== EXERCISE ==
For the listing below, print exactly the lines from the line with "Viewport: 951px width, 596px height." to the line with "You are a computer-use agent. Image", both included, and nothing beyond them.

== PROVIDED DATA ==
--------

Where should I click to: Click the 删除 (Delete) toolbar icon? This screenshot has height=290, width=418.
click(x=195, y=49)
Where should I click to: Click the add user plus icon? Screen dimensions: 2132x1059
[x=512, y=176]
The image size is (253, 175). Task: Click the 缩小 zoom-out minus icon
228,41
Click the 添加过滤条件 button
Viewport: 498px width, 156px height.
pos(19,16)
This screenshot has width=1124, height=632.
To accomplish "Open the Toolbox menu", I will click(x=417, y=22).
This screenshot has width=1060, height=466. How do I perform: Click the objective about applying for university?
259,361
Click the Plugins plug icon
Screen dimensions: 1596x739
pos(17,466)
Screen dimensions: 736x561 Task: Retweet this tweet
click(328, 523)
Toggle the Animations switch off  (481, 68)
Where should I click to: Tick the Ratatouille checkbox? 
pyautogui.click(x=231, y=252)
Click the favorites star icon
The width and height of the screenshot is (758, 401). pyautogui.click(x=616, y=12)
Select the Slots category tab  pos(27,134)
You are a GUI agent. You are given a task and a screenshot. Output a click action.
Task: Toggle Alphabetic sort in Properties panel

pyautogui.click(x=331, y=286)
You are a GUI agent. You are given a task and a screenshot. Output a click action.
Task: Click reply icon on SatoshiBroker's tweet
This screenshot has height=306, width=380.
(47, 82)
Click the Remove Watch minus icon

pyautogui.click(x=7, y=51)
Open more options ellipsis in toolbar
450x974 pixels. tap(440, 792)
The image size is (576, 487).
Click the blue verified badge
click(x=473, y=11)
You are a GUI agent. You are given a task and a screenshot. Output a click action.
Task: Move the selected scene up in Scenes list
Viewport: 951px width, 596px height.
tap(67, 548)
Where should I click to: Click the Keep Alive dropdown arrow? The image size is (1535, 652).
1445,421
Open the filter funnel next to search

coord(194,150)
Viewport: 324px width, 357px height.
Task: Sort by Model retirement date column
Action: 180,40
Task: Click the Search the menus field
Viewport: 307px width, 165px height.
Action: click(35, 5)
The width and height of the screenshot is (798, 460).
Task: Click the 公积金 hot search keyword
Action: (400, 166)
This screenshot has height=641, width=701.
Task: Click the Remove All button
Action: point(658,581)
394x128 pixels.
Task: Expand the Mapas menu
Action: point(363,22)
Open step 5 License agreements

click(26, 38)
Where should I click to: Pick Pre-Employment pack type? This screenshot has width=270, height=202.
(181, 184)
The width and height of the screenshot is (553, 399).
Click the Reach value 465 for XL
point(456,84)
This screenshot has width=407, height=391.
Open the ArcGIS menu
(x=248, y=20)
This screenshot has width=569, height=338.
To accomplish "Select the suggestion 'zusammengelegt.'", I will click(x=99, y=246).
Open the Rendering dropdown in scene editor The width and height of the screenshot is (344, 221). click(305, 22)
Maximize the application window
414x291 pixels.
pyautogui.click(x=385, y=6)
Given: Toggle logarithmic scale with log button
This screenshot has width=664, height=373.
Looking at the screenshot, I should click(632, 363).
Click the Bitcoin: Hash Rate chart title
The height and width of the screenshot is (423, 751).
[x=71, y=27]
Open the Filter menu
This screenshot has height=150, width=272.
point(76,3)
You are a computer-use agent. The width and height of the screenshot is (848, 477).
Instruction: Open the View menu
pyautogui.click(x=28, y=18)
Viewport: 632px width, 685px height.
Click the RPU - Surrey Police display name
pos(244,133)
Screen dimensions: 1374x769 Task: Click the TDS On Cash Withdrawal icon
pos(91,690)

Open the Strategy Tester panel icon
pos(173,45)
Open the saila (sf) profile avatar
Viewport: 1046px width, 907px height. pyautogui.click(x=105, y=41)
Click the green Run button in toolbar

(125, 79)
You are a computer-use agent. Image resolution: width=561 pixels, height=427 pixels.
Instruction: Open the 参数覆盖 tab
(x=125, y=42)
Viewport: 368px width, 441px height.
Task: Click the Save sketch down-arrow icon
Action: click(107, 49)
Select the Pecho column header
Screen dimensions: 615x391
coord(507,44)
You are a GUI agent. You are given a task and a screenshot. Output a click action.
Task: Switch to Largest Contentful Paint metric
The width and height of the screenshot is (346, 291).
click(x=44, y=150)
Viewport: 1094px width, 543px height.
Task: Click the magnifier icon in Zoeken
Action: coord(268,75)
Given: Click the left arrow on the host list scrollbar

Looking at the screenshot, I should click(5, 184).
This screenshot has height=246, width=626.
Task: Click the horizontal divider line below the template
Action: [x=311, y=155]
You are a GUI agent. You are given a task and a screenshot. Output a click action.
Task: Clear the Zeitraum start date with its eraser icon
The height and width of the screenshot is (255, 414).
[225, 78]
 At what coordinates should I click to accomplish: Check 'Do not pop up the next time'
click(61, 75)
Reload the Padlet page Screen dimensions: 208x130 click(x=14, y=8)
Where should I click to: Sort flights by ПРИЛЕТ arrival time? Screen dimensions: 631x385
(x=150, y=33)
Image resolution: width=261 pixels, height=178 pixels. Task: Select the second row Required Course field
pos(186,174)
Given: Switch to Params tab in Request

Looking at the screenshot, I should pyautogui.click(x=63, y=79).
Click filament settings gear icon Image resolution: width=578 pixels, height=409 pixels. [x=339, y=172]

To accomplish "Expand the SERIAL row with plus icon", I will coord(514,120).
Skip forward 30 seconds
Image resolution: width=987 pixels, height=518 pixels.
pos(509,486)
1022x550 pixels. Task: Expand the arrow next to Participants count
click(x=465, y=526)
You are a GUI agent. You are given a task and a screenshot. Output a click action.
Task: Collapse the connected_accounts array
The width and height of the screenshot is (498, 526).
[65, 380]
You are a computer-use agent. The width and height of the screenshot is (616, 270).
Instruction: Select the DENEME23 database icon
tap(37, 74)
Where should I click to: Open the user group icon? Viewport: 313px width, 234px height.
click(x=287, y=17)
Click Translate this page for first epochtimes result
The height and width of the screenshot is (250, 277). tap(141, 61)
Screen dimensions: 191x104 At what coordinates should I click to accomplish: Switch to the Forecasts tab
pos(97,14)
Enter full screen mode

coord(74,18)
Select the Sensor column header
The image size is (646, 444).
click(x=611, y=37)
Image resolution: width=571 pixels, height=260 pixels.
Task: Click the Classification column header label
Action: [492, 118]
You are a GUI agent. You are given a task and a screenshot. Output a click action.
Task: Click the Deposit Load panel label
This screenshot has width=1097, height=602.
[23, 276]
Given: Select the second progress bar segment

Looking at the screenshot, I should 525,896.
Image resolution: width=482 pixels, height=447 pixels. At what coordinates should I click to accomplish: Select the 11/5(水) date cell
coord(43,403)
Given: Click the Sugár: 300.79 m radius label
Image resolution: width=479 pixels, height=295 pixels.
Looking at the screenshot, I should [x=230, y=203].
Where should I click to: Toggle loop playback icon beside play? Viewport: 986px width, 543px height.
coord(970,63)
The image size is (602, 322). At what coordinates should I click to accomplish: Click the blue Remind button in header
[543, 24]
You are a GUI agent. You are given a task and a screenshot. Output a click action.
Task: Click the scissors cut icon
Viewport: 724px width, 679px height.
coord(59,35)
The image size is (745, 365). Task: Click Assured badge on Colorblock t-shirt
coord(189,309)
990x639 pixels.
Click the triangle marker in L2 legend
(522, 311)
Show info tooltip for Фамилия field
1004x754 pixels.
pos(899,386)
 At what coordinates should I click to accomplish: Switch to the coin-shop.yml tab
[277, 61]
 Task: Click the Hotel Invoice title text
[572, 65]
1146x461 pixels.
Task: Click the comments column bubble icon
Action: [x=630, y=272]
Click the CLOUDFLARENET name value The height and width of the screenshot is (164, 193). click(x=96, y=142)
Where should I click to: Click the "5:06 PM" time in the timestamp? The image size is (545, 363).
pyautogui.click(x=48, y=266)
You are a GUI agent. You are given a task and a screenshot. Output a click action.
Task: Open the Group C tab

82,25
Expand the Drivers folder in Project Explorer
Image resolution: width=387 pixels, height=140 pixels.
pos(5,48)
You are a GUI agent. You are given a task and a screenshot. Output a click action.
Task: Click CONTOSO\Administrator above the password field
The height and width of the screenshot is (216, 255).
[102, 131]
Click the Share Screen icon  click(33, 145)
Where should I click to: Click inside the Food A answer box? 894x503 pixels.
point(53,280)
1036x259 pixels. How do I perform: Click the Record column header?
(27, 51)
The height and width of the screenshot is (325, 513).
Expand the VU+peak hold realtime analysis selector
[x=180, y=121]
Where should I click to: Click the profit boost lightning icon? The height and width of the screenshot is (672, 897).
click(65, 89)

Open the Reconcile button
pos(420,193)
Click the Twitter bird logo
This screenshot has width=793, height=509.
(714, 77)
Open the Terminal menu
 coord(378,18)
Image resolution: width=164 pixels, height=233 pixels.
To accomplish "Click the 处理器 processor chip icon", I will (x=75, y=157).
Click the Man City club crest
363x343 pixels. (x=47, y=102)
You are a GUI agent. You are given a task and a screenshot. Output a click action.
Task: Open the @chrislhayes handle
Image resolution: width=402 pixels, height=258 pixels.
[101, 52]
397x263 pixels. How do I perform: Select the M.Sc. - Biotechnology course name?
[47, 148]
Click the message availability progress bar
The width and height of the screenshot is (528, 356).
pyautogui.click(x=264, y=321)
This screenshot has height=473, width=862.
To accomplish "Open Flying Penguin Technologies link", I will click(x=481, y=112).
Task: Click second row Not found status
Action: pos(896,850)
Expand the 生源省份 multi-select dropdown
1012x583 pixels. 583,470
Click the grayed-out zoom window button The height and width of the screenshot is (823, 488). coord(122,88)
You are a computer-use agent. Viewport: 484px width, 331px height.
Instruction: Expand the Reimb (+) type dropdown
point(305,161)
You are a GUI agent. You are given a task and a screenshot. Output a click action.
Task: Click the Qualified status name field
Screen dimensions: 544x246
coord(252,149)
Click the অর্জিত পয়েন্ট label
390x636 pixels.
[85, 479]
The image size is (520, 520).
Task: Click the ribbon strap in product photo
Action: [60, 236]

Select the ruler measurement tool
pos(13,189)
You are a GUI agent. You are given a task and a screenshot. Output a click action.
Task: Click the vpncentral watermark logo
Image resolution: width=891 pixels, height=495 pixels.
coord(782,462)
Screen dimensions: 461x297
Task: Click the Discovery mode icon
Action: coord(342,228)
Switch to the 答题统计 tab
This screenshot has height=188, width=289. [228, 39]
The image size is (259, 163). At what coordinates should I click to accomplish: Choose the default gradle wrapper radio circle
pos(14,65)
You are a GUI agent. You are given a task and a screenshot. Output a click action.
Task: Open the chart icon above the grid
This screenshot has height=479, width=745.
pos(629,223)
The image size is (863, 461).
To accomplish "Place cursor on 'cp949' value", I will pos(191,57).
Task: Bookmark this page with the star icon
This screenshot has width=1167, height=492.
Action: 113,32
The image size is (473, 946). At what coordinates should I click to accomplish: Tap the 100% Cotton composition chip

--------

== RESPONSE TO THIS TASK ==
Viewport: 951px width, 596px height.
tap(67, 548)
Where should I click to: Click the Keep Alive dropdown arrow? The image size is (1535, 652).
1445,421
Open the filter funnel next to search

coord(194,150)
Viewport: 324px width, 357px height.
Task: Sort by Model retirement date column
Action: 180,40
Task: Click the Search the menus field
Viewport: 307px width, 165px height.
Action: click(35, 5)
The width and height of the screenshot is (798, 460).
Task: Click the 公积金 hot search keyword
Action: (400, 166)
This screenshot has height=641, width=701.
Task: Click the Remove All button
Action: point(658,581)
394x128 pixels.
Task: Expand the Mapas menu
Action: point(363,22)
Open step 5 License agreements

click(26, 38)
Where should I click to: Pick Pre-Employment pack type? This screenshot has width=270, height=202.
(181, 184)
The width and height of the screenshot is (553, 399).
Click the Reach value 465 for XL
point(456,84)
This screenshot has width=407, height=391.
Open the ArcGIS menu
(x=248, y=20)
This screenshot has width=569, height=338.
To accomplish "Select the suggestion 'zusammengelegt.'", I will click(x=99, y=246).
Open the Rendering dropdown in scene editor The width and height of the screenshot is (344, 221). click(305, 22)
Maximize the application window
414x291 pixels.
pyautogui.click(x=385, y=6)
Given: Toggle logarithmic scale with log button
This screenshot has width=664, height=373.
Looking at the screenshot, I should click(632, 363).
Click the Bitcoin: Hash Rate chart title
The height and width of the screenshot is (423, 751).
[x=71, y=27]
Open the Filter menu
This screenshot has height=150, width=272.
point(76,3)
You are a computer-use agent. The width and height of the screenshot is (848, 477).
Instruction: Open the View menu
pyautogui.click(x=28, y=18)
Viewport: 632px width, 685px height.
Click the RPU - Surrey Police display name
pos(244,133)
Screen dimensions: 1374x769 Task: Click the TDS On Cash Withdrawal icon
pos(91,690)

Open the Strategy Tester panel icon
pos(173,45)
Open the saila (sf) profile avatar
Viewport: 1046px width, 907px height. pyautogui.click(x=105, y=41)
Click the green Run button in toolbar

(125, 79)
You are a computer-use agent. Image resolution: width=561 pixels, height=427 pixels.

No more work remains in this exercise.